[AVAILABLE RECORDS Boundary: Start]

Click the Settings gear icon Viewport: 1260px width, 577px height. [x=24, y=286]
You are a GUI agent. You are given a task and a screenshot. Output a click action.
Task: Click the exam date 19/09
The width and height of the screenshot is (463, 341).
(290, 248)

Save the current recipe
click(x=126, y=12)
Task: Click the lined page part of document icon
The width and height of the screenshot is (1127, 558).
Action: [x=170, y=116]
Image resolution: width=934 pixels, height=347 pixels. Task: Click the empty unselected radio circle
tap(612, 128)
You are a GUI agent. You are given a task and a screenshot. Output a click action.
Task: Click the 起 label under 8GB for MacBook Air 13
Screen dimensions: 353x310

[AVAILABLE RECORDS Boundary: End]
[AVAILABLE RECORDS Boundary: Start]

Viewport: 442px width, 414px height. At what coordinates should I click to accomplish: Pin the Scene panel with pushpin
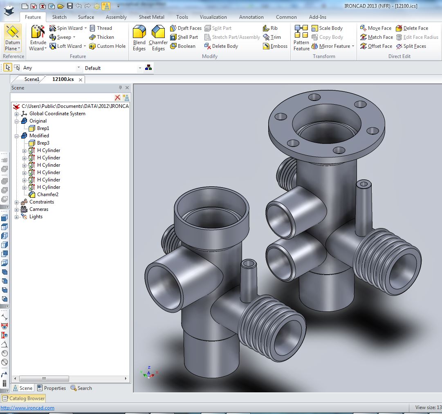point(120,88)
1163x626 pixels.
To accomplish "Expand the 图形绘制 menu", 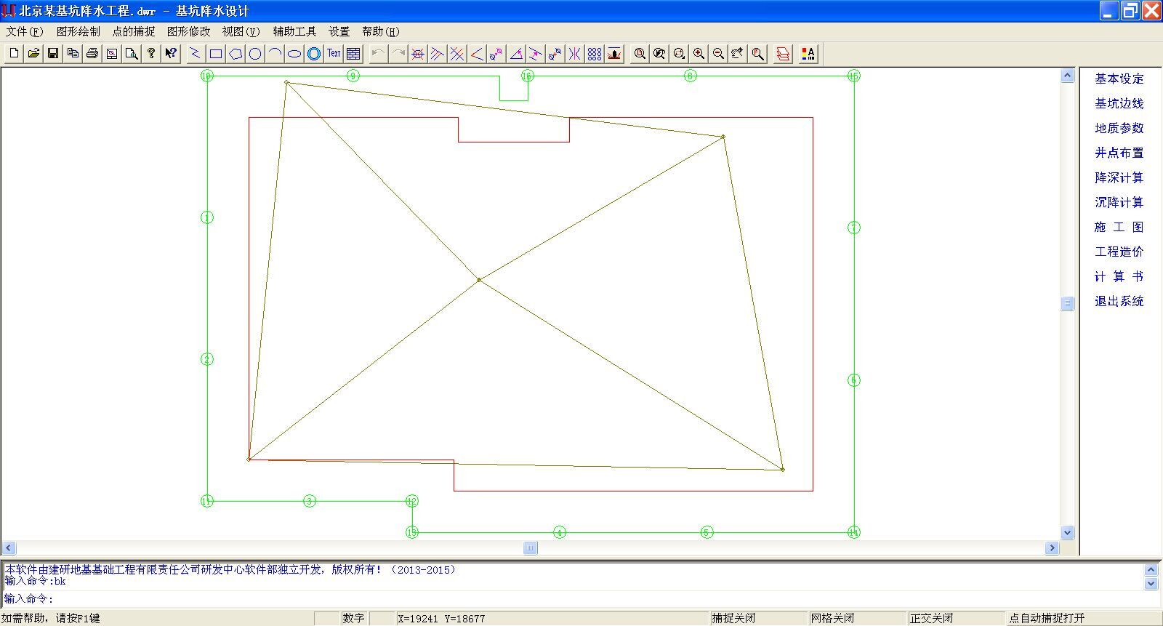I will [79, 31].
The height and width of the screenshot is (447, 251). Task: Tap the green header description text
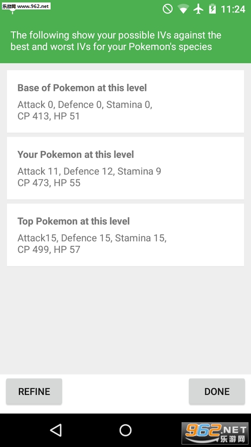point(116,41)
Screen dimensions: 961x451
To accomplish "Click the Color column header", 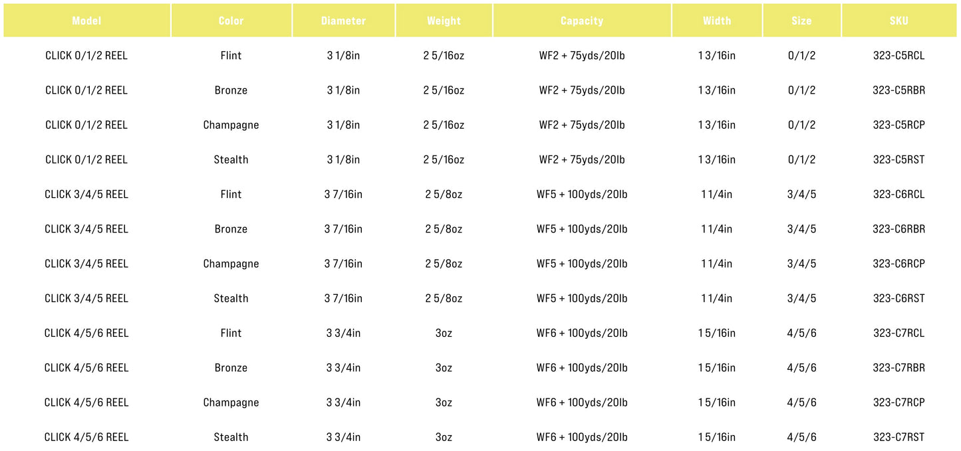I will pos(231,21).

[AVAILABLE RECORDS Boundary: End]

### PROBLEM
Pick out the lines above containing the word "icon", then copy them.

### ANSWER SECTION
Click the Settings gear icon Viewport: 1260px width, 577px height. [x=24, y=286]
Task: Click the lined page part of document icon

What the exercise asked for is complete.